NUTRITIONAL SUPPLEMENTS AFTER GIVING BIRTH | Nutrient needs of new moms
Avoiding deficiences during pregnancy is a must in order to protect the baby from many developmental disorders. This is why it is necessary to take prenatal vitamins until birth, based on medical recommendations, but many people underestimate the importance of the postnatal period. It is also important to ensure that increased nutritional needs are met during breastfeeding. If the mother’s body is lacking a critical vitamin or mineral, it will not be found in breast milk (or in smaller amounts), so the baby who is fed it will not get in either.
In today’s article, we take a detailed look at the most important supplements for the postpartum period, as well as the energy requirements of breastfeeding. Finally, how much more exactly should you eat during breastfeeding?
Why are supplements important during breastfeeding?
Many people mistakenly think that they no longer need supplements after giving birth, especially if they are no longer breastfeeding. In fact, the postnatal period, especially breastfeeding, still involves a high nutritional need, which affects the health of both mother and baby.
Several studies confirm that multivitamins and mineral complexes can have three types of effects during breastfeeding:
- They can increase the quality of breast milk, i.e. enrich it with micronutrients (vitamins and minerals).1,4 Only what the new mum „eats” should be in the breast milk. This is why it becomes critical to maintain the quality of the diet during breast feeding.
- They can contribute to the proper development of the baby. The quality of breast milk directly stimulates the development of the newborn baby.
- They can help the mother recover more quickly from the „damage” caused by childbirth.2 Vitamins and minerals that have anti-inflammatory effects are essential for the healing process. It has been widely accepted that inflammation is important for tissue healing, but excessive inflammation can harm tissues – it can increase the length of recovery (because increased inflammation itself has cell-damaging effects).
Can taking a multivitamin increase the lenght of breast feeding?
The WHO recommends that babies should be exlusively breastfed for up to 6 months and that only then should they start to feed.3 Therefore, most mothers want to breastfeed for as long as possible, but there is simply not enough information on whether multivitamins help prolong breastfeeding.4,5
Realistically: what is needed and what is not needed after pregnancy?
We cannot stress enough Paracelsus’ saying: ’dose makes the poison’. This is also true for essential nutrients such as vitamins and minerals.6-9 So when it comes to supplementation, conservatism is the safest choice.

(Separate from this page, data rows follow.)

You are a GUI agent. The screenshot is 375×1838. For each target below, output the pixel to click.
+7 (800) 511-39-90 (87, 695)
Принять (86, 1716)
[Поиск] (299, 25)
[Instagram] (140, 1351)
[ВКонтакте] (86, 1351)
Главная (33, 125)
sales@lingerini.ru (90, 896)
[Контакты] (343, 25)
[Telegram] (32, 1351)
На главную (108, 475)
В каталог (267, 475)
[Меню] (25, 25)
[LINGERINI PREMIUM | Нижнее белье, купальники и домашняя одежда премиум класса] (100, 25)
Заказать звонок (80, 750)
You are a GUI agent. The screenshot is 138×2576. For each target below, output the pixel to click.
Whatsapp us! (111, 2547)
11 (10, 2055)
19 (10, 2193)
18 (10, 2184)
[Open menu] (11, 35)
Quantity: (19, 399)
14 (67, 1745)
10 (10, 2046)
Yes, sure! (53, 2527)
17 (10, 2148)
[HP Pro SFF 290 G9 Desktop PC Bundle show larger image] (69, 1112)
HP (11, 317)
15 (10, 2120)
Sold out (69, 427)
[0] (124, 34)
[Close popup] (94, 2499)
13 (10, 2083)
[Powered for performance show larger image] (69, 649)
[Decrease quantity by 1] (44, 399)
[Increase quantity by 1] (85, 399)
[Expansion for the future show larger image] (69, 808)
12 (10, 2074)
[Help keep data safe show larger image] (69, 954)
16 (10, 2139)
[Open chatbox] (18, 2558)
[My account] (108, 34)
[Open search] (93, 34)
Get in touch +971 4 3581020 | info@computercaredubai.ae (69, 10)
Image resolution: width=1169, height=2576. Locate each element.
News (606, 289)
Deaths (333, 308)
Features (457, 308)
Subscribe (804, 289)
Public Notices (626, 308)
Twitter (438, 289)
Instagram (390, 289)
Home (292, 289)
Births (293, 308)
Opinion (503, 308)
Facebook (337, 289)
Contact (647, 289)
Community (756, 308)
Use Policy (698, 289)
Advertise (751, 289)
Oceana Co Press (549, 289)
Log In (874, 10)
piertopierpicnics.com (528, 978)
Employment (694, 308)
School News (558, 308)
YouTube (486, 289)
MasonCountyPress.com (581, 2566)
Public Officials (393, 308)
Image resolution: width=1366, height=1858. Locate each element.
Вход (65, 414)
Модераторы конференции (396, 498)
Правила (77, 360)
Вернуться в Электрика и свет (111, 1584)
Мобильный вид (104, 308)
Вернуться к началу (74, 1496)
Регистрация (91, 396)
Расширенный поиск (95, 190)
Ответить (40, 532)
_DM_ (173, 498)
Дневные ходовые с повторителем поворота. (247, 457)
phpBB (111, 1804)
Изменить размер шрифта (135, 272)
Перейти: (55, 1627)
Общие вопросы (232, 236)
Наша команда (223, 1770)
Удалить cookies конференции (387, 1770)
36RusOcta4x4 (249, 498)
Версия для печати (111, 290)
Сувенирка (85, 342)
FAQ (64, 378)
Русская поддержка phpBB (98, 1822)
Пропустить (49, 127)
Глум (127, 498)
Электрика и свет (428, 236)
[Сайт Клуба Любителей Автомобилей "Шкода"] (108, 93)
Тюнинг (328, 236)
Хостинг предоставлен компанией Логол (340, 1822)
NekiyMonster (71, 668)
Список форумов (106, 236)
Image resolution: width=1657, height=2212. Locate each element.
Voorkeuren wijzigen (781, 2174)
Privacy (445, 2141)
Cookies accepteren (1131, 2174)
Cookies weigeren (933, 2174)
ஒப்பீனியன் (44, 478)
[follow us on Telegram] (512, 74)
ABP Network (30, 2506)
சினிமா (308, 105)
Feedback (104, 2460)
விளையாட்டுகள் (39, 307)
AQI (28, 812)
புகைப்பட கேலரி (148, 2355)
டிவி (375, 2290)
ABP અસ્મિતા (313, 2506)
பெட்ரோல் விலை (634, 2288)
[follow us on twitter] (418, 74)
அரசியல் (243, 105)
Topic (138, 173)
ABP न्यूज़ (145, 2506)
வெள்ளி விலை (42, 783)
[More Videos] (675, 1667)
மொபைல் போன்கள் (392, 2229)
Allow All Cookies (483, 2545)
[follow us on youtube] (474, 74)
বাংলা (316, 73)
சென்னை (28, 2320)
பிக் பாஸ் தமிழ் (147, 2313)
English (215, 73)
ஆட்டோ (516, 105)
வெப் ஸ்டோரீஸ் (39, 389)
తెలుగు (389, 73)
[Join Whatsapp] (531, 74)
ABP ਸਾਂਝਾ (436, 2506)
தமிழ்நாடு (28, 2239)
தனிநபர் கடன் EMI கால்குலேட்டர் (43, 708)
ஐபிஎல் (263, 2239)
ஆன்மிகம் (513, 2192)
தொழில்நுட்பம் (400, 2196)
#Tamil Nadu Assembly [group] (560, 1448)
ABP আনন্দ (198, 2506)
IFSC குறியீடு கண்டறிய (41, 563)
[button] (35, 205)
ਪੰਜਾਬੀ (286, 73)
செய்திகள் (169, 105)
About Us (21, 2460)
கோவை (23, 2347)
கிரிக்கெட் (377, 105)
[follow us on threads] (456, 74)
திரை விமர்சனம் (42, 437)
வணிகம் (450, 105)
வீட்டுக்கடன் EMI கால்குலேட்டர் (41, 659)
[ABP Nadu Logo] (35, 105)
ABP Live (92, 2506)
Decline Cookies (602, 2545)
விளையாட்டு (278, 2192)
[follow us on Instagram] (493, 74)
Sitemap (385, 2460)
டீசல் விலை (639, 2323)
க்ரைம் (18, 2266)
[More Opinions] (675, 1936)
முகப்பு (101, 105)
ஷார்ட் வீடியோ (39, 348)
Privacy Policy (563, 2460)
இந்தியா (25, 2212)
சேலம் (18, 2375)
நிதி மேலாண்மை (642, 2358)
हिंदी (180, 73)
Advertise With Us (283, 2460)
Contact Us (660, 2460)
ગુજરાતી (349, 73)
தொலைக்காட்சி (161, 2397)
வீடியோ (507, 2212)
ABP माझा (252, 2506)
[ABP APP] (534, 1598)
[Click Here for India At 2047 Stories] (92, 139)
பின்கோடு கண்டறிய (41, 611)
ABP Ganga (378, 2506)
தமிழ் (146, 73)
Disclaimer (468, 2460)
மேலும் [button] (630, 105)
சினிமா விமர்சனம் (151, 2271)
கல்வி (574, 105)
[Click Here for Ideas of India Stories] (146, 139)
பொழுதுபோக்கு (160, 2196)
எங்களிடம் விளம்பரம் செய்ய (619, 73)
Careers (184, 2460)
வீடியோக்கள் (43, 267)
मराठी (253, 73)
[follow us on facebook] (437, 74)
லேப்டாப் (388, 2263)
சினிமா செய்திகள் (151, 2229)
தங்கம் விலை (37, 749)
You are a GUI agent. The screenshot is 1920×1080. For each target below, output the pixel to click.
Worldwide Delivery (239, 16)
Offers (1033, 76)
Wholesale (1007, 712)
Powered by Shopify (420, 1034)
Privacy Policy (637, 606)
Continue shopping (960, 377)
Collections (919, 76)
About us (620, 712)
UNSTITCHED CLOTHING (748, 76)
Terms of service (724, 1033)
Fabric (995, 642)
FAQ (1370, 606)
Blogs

Statistics show that new mothers take in sufficient amounts of calories, protein, carbohydrates, vitamins C, B2 and B12, but usually not nearly enough vitamin D, folate and iron.10 Therefore, supplementation should start with a trio of vitamin D, vitamin B9 (folate) and iron.
Why do we need them? Let’s go through them one by one.
- Iron: After childbirth, many women suffer blood loss, which can lead to iron deficiency and anaemia. Iron is essential for adequate haemoglobin levels. This protein transports oxygen, so iron deficiency can lead to fatigue, weakness and malaise, making it difficult for new mothers to recover and care for their babies. Iron supplementation, especially after birth, can be critical for health and rapid recovery. Research has shown that iron supplementation reduces symptoms of postpartum anaemia and improves physical fitness. The WHO recommends iron supplementation for the first 6-12 weeks postpartum.13 Pro tip: Most prenatal vitamins do not contain iron, because iron requirements vary at different stages of pregnancy and iron supplementation may need individual assessment. Iron intake is especially important in the second and third trimesters, when the iron requirements of the pregnant women’s body increase significantly as the fetus grows. Not all prenatal vitamins contain iron because iron intake can have side effects such as constipation, stomach problems or nausea, and not all pregnant women need extra iron. So doctors prefer to prescribe iron supplementation on an individual basis for those who have anaemia or whose blood count shows low iron stores.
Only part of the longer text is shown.